Required task>
Write out the records exactly, limited to the part that opens with the line containing "Click the gold arrow's left arrowhead" and closes with the line containing "Image resolution: width=1200", including both of those lines.

Working data>
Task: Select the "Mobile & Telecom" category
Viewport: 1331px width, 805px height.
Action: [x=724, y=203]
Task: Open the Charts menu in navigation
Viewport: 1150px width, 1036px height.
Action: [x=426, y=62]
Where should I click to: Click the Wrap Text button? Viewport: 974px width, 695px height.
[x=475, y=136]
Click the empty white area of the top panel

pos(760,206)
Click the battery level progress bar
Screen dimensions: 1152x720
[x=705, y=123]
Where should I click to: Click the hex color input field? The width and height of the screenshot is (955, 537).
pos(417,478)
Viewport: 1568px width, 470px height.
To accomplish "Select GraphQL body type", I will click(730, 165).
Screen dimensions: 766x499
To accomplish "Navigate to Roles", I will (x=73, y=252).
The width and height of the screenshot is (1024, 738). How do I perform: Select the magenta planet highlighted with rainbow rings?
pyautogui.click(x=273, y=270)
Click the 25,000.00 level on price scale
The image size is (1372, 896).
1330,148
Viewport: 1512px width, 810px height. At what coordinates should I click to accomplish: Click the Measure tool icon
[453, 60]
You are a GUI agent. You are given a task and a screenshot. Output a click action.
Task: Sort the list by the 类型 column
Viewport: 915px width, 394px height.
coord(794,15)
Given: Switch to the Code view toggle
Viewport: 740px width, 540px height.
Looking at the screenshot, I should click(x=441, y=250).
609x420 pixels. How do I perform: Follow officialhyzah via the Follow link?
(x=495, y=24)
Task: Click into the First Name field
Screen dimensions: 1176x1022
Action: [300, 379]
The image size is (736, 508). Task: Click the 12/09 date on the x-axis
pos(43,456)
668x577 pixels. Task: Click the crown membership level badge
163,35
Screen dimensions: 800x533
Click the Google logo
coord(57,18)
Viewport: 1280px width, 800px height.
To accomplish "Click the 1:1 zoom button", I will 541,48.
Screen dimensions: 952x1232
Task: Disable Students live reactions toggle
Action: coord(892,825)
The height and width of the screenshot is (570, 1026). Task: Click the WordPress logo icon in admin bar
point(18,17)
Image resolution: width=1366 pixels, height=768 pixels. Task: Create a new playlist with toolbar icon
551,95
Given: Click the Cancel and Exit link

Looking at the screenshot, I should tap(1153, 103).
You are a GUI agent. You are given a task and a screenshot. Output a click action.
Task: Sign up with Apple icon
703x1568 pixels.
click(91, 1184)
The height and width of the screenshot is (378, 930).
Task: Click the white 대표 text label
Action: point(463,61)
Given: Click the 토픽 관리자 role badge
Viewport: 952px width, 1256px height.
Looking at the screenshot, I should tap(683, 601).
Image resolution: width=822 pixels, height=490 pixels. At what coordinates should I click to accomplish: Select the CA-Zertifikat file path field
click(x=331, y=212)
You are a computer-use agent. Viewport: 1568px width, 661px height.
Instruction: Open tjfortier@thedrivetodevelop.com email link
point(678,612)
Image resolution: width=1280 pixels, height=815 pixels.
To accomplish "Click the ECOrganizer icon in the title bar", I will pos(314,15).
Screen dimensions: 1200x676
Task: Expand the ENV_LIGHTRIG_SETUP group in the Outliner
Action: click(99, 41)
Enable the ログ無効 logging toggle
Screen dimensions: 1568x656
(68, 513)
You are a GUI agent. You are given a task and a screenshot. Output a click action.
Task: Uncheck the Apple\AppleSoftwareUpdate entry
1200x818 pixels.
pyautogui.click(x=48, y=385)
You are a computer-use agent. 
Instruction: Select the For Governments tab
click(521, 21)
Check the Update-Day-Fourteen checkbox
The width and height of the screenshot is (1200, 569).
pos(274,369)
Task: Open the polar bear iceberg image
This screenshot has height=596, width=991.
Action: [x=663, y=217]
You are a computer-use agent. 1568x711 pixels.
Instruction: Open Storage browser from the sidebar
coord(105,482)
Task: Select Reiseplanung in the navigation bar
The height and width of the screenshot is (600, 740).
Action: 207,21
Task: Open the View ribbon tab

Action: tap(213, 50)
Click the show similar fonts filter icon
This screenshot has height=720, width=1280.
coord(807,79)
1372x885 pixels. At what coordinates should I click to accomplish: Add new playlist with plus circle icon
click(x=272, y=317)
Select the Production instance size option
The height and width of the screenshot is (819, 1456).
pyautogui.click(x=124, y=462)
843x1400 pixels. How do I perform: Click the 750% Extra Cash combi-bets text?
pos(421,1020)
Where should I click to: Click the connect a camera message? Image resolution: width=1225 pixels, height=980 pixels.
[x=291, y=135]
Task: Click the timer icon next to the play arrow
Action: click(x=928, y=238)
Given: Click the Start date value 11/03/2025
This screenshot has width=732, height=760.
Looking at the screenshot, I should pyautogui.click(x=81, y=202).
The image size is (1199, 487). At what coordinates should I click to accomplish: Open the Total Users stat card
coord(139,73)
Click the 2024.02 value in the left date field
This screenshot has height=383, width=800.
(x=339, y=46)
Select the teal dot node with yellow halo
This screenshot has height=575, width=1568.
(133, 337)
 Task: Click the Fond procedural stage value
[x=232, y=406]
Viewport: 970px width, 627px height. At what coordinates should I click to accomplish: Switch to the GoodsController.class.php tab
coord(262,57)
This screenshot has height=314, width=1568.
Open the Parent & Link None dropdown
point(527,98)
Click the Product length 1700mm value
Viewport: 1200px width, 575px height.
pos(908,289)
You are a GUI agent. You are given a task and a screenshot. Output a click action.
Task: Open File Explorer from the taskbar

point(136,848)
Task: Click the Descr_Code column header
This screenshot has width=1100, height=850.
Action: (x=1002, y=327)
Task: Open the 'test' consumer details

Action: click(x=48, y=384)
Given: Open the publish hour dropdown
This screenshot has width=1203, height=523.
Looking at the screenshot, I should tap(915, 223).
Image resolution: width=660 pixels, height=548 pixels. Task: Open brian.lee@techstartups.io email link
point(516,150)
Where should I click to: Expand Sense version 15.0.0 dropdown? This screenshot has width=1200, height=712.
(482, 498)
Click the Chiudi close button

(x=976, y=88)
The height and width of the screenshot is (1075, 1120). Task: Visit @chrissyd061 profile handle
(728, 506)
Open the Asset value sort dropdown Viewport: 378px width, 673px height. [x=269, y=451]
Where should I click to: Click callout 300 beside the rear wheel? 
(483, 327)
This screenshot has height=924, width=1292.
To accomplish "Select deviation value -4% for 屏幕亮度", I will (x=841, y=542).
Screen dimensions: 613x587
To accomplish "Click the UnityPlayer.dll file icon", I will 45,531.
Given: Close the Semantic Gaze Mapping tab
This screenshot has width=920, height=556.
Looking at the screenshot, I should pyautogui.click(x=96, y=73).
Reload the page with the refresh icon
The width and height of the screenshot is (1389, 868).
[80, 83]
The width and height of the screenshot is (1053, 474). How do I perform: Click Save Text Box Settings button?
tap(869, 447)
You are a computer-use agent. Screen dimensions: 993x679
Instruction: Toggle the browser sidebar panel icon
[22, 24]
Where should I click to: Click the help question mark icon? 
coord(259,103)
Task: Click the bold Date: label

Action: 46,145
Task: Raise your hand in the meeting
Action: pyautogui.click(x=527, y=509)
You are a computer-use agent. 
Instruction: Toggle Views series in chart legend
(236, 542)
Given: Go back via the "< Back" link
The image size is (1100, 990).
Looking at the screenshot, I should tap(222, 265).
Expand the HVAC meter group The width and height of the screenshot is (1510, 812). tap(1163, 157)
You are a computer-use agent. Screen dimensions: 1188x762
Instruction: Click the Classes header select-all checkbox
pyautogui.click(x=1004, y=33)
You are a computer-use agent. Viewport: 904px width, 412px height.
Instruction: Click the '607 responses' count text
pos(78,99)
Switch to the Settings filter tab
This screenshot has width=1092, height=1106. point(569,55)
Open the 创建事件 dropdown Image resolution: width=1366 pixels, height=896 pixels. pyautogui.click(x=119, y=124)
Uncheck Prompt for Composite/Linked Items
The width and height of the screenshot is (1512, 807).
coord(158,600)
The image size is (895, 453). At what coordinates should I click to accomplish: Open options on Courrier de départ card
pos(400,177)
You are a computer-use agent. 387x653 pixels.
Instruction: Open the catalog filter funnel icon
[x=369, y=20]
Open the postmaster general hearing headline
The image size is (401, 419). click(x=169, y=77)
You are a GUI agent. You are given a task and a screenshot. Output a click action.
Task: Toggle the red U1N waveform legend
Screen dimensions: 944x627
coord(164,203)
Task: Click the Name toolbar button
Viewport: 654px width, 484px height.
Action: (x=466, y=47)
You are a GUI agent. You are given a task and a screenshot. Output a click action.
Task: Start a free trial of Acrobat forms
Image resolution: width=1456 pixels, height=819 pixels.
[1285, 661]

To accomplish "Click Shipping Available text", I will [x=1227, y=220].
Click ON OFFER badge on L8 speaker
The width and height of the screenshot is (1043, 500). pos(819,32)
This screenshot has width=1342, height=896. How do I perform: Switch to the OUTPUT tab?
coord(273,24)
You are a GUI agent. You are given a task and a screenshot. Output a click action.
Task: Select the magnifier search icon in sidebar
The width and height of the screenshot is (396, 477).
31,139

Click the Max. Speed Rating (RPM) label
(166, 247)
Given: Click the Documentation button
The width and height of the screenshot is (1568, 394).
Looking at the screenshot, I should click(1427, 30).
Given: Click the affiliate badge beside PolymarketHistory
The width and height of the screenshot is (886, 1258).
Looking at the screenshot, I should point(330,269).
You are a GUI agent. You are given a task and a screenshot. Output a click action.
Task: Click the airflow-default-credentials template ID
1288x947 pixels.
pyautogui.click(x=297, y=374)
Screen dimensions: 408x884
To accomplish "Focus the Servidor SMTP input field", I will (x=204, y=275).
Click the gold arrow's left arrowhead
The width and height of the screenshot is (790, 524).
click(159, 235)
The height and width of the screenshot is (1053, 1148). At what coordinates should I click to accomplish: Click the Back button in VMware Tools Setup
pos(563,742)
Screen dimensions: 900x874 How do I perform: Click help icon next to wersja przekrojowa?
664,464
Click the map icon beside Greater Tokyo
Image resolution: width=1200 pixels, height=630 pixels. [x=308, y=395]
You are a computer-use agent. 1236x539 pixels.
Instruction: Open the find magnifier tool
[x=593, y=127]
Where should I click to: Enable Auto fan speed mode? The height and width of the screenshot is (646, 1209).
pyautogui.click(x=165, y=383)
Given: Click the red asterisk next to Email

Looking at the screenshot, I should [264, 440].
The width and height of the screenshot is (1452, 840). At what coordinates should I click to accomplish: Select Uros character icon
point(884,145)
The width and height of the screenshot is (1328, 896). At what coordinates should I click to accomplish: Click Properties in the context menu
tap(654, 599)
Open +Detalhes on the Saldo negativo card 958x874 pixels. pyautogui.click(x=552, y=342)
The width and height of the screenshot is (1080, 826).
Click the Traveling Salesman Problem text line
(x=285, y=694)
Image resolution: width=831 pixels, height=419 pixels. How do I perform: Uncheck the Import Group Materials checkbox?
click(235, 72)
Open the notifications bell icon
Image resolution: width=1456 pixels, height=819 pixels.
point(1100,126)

Output for this exercise>
Click the gold arrow's left arrowhead
The width and height of the screenshot is (790, 524).
click(159, 235)
The height and width of the screenshot is (1053, 1148). At what coordinates should I click to accomplish: Click the Back button in VMware Tools Setup
pos(563,742)
Screen dimensions: 900x874 How do I perform: Click help icon next to wersja przekrojowa?
664,464
Click the map icon beside Greater Tokyo
Image resolution: width=1200 pixels, height=630 pixels. [x=308, y=395]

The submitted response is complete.